German state (1918–1920)

The Free State of Schwarzburg-Rudolstadt (Freistaat Schwarzburg-Rudolstadt) was a small, short-lived (1918–1920) central German state during the early years of the Weimar Republic. It was formed following the dissolution of the Principality of Schwarzburg-Rudolstadt during the German revolution of 1918–1919. After Prince Günther Victor abdicated, Schwarzburg-Rudolstadt transitioned peacefully into a republic. It became part of Thuringia when it was created on 1 May 1920

== History ==
The Free State's predecessor, the Principality of Schwarzburg-Rudolstadt (1599–1918), became a member state of the North German Confederation in 1866 and of the German Empire in 1871. It was a hereditary monarchy with a single-chamber Landtag (state parliament). From 1909 to 1918, Prince Günther Victor ruled Schwarzburg-Rudolstadt and Schwarzburg-Sondershausen in personal union. The Principality had one seat each in the Empire's Reichstag and Bundesrat.

=== German revolution ===
The Principality of Schwarzburg-Rudolstadt collapsed during the revolution of 1918–1919 which brought down the German Empire and all of Germany's royal houses at the end of World War I. The revolution began in late October 1918 when rebellious sailors at Kiel set up a workers' and soldiers' council and in early November spread the revolt across the rest of Germany. Emperor Wilhelm II fled to Holland on 10 November, and councils quickly took power from the existing military, royal and civil authorities with little resistance or bloodshed.

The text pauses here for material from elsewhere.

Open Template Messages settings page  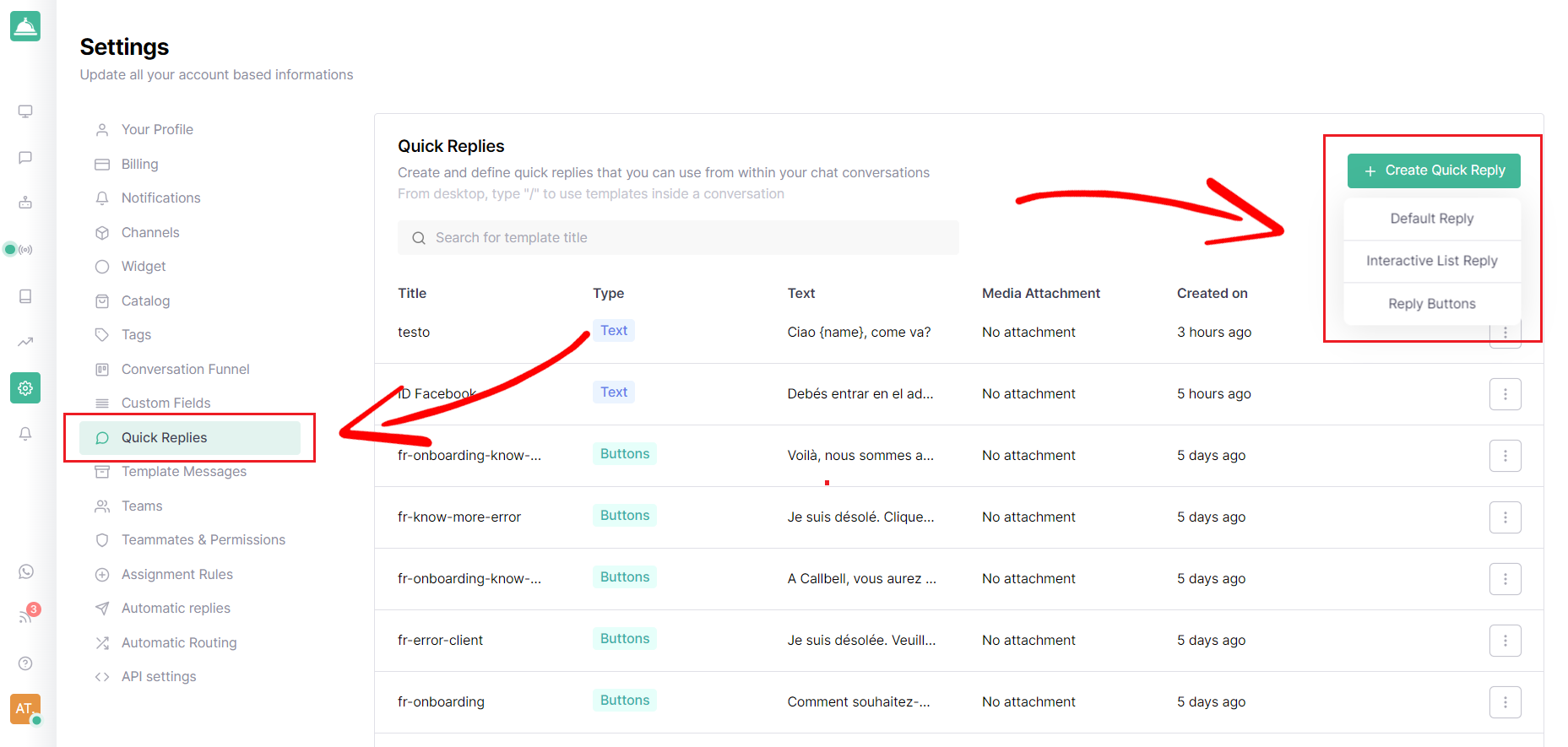coord(184,471)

On 15 November the leader of Rudolstadt's workers' and soldiers' council, Ernst Otto of the moderate Social Democratic Party (SPD), demanded in a session of the Landtag that the council be given legislative power and that the Prince abdicate. Günther Victor agreed to do so but only after the proper legal steps had been taken to ensure a peaceful transition to a republic, including financial compensation for the princely house.

=== The Free State ===
From that point, Schwarzburg-Rudolstadt's change from a parliamentary monarchy to a republic proceeded fully within constitutional bounds. The Landtag, which had last been elected before the war and had an SPD majority, passed the necessary legislation on 22 November. It stated in five short paragraphs that the Landtag would have legislative powers after the Prince's abdication and that the state ministry, which would be expanded by four ministers chosen by the Landtag from among its members, would have governmental authority. State and local administration was to remain in place without change. Details of the Prince's compensation followed in a separate set of bills also dated 22 November.

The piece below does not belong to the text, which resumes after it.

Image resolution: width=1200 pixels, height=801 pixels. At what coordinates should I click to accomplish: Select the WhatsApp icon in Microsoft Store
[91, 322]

Prince Günther Victor abdicated for Schwarzburg-Rudolstadt on 23 November 1918 and for Schwarzburg-Sondershausen two days later.

On 8 December, the Landtag passed an election law that established universal (both women and men), equal, direct voting rights using proportional representation. Schwarzburg-Rudolstadt's first and only Landtag election took place on 9 March 1919. The SPD won an absolute majority with 54% of the votes and 11 of 17 seats. The liberal German Democratic Party (DDP) came in second, with 15% of the votes and 3 seats. A new ministry was formed under the leadership of Emil Hartmann of the SPD.

=== Merger into Thuringia ===
In late March 1919, representatives of the eight Thuringian states had met in Weimar to begin discussing plans to form a unified state. All except Coburg, which chose to become part of Bavaria, signed the “Community Agreement on the Merger of the Thuringian States” on 4 January 1920. Both houses of the Weimar Republic's parliament subsequently passed a federal law officially creating the State of Thuringia with its capital at Weimar.

With the founding of Thuringia on 1 May 1920, the Free State of Schwarzburg-Rudolstadt formally ceased to exist as a federal state. The "Law on the Administration of the Former Thuringian States During the Transition Period" of 9 December 1920 handled the long process of reshaping the internal configuration of Thuringia's local and regional government bodies.